| DATA FOR ANALYSIS |
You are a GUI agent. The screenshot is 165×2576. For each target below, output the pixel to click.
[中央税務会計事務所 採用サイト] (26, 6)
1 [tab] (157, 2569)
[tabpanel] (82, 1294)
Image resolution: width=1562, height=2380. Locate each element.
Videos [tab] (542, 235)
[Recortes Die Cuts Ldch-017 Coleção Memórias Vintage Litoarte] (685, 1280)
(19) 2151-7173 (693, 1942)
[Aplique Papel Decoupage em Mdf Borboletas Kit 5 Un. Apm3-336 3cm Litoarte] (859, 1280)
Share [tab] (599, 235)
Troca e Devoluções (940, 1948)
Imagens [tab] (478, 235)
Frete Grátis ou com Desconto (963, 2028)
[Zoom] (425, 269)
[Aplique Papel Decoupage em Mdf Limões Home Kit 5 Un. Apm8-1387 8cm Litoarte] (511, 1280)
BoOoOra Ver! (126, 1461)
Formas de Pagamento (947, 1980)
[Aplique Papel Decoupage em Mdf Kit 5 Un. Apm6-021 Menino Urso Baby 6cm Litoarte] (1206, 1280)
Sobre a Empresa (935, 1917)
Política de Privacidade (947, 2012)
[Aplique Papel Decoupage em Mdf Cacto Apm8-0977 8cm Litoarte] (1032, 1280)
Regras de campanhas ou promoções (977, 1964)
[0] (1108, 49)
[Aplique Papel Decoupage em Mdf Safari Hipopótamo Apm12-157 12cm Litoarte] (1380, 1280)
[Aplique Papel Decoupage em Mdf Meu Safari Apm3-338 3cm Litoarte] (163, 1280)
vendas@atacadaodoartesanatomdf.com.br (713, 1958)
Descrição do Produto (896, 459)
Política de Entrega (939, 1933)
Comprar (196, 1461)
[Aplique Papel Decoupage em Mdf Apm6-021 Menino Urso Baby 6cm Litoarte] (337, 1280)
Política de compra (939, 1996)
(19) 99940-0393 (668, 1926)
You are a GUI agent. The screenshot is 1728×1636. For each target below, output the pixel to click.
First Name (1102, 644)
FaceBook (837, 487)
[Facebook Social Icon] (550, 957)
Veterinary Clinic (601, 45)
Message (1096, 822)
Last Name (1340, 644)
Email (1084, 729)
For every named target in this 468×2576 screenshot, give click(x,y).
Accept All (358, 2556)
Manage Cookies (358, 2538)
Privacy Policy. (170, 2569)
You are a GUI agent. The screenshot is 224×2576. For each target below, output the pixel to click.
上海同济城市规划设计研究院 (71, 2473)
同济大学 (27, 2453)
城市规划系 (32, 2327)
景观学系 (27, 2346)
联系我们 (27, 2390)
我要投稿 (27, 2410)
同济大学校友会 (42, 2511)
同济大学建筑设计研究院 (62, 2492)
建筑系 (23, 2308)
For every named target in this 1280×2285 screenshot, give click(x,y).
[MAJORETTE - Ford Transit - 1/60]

| WORK REQUEST |
Your answer should be the records above, set down exactly.

| EXERCISE SOLUTION |
You are a GUI agent. The screenshot is 165×2576. For each target below, output the pixel to click.
[中央税務会計事務所 採用サイト] (26, 6)
1 [tab] (157, 2569)
[tabpanel] (82, 1294)
Image resolution: width=1562, height=2380. Locate each element.
Videos [tab] (542, 235)
[Recortes Die Cuts Ldch-017 Coleção Memórias Vintage Litoarte] (685, 1280)
(19) 2151-7173 (693, 1942)
[Aplique Papel Decoupage em Mdf Borboletas Kit 5 Un. Apm3-336 3cm Litoarte] (859, 1280)
Share [tab] (599, 235)
Troca e Devoluções (940, 1948)
Imagens [tab] (478, 235)
Frete Grátis ou com Desconto (963, 2028)
[Zoom] (425, 269)
[Aplique Papel Decoupage em Mdf Limões Home Kit 5 Un. Apm8-1387 8cm Litoarte] (511, 1280)
BoOoOra Ver! (126, 1461)
Formas de Pagamento (947, 1980)
[Aplique Papel Decoupage em Mdf Kit 5 Un. Apm6-021 Menino Urso Baby 6cm Litoarte] (1206, 1280)
Sobre a Empresa (935, 1917)
Política de Privacidade (947, 2012)
[Aplique Papel Decoupage em Mdf Cacto Apm8-0977 8cm Litoarte] (1032, 1280)
Regras de campanhas ou promoções (977, 1964)
[0] (1108, 49)
[Aplique Papel Decoupage em Mdf Safari Hipopótamo Apm12-157 12cm Litoarte] (1380, 1280)
[Aplique Papel Decoupage em Mdf Meu Safari Apm3-338 3cm Litoarte] (163, 1280)
vendas@atacadaodoartesanatomdf.com.br (713, 1958)
Descrição do Produto (896, 459)
Política de Entrega (939, 1933)
Comprar (196, 1461)
[Aplique Papel Decoupage em Mdf Apm6-021 Menino Urso Baby 6cm Litoarte] (337, 1280)
Política de compra (939, 1996)
(19) 99940-0393 (668, 1926)
You are a GUI agent. The screenshot is 1728×1636. For each target below, output the pixel to click.
First Name (1102, 644)
FaceBook (837, 487)
[Facebook Social Icon] (550, 957)
Veterinary Clinic (601, 45)
Message (1096, 822)
Last Name (1340, 644)
Email (1084, 729)
For every named target in this 468×2576 screenshot, give click(x,y).
Accept All (358, 2556)
Manage Cookies (358, 2538)
Privacy Policy. (170, 2569)
You are a GUI agent. The screenshot is 224×2576. For each target below, output the pixel to click.
上海同济城市规划设计研究院 (71, 2473)
同济大学 (27, 2453)
城市规划系 (32, 2327)
景观学系 (27, 2346)
联系我们 (27, 2390)
我要投稿 (27, 2410)
同济大学校友会 (42, 2511)
同济大学建筑设计研究院 (62, 2492)
建筑系 (23, 2308)
For every named target in this 1280×2285 screenshot, give click(x,y).
[MAJORETTE - Ford Transit - 1/60]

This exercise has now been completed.